### [RECORDS FOR THE TASK]
★ ★ ★
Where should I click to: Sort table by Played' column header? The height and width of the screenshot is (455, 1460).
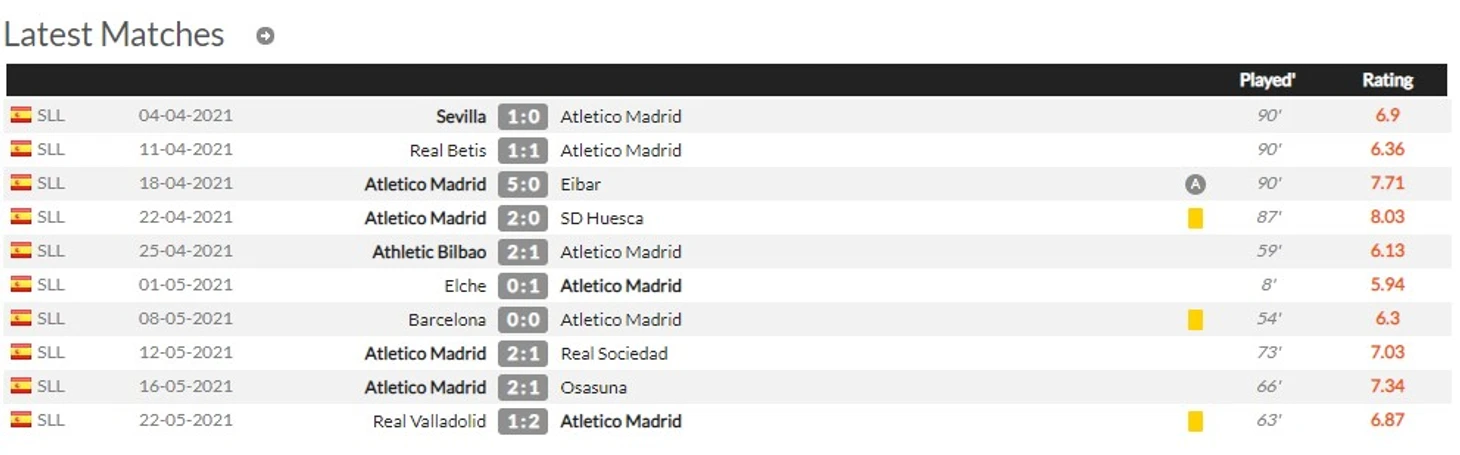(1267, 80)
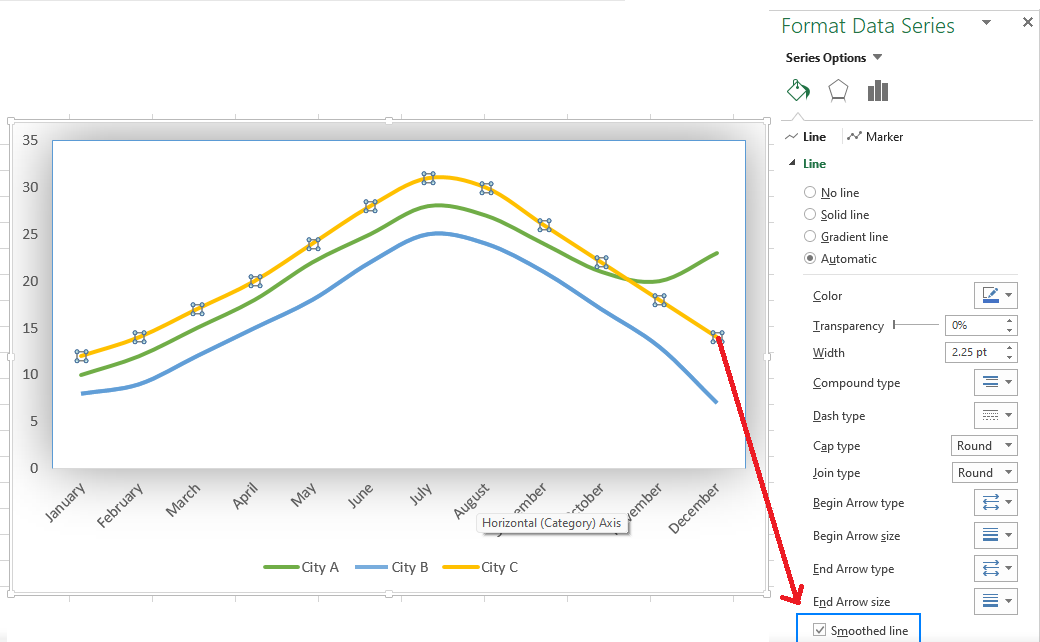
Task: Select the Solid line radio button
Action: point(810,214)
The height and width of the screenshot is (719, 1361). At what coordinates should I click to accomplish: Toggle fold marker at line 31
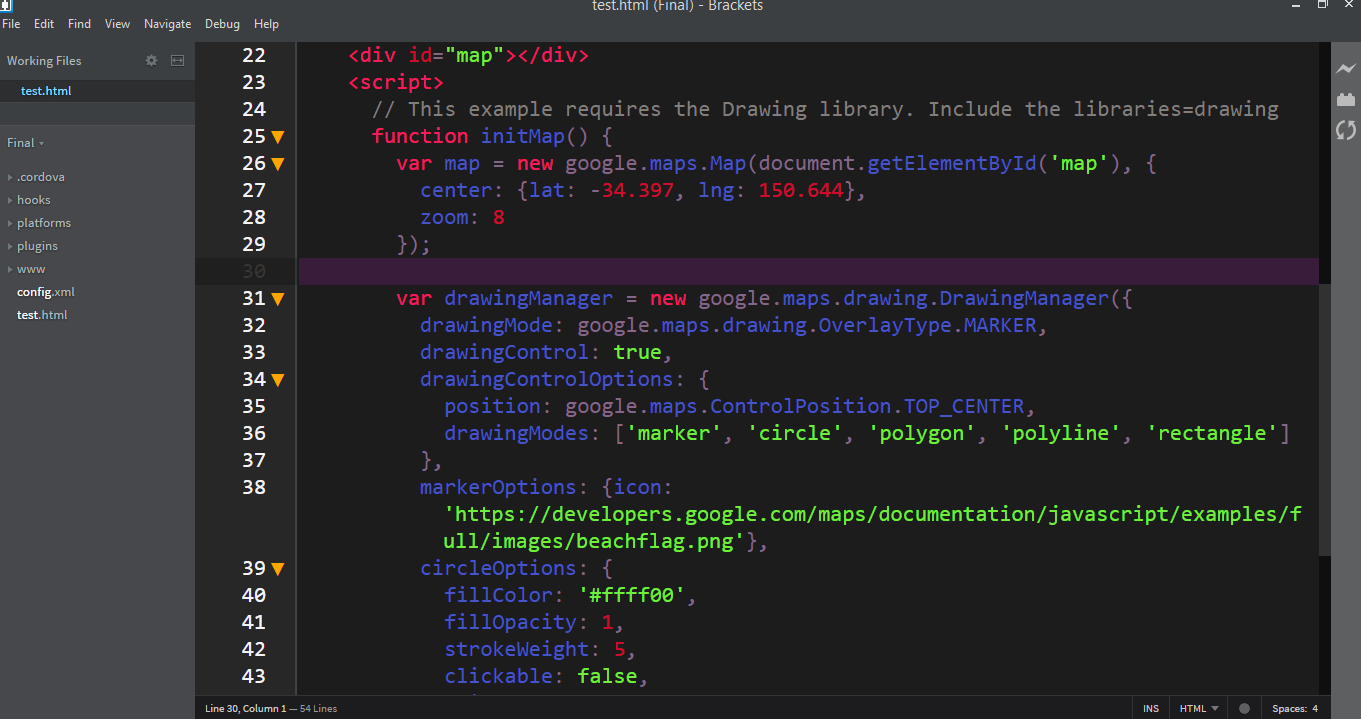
★ ★ ★
### [WHAT NEEDS TO BE DONE]
Without including any picture, print all of the entries above exactly.

### [SOLUTION TO THIS TASK]
Where should I click to: Sort table by Played' column header? The height and width of the screenshot is (455, 1460).
(1267, 80)
Task: Select the Solid line radio button
Action: point(810,214)
The height and width of the screenshot is (719, 1361). At what coordinates should I click to accomplish: Toggle fold marker at line 31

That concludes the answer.